Screenshot grounding data:
== Segment start ==

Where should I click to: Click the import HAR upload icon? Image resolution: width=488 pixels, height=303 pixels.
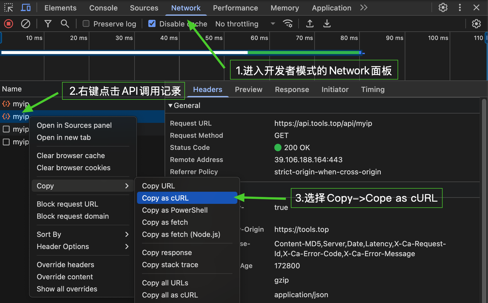(x=310, y=24)
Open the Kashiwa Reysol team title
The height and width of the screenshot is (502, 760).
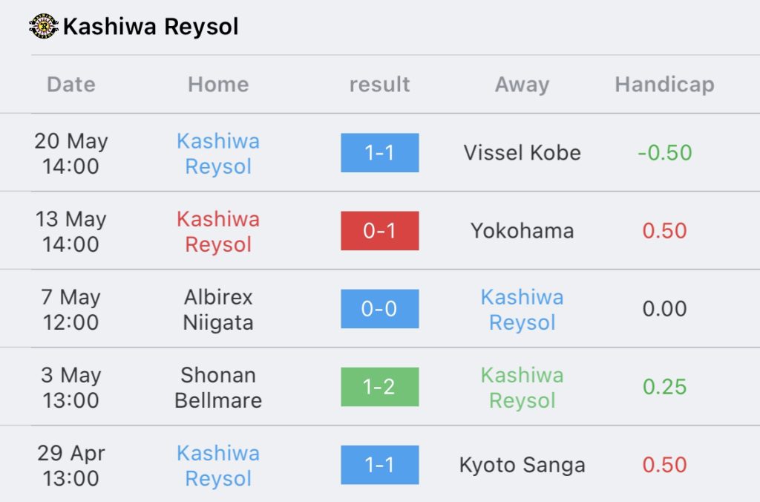(151, 27)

== Segment end ==

- [About this task]: Every line above must be printed again exactly, pictures excluded.

- [Expected answer]:
Where should I click to: Click the import HAR upload icon? Image resolution: width=488 pixels, height=303 pixels.
(x=310, y=24)
Open the Kashiwa Reysol team title
The height and width of the screenshot is (502, 760).
(151, 27)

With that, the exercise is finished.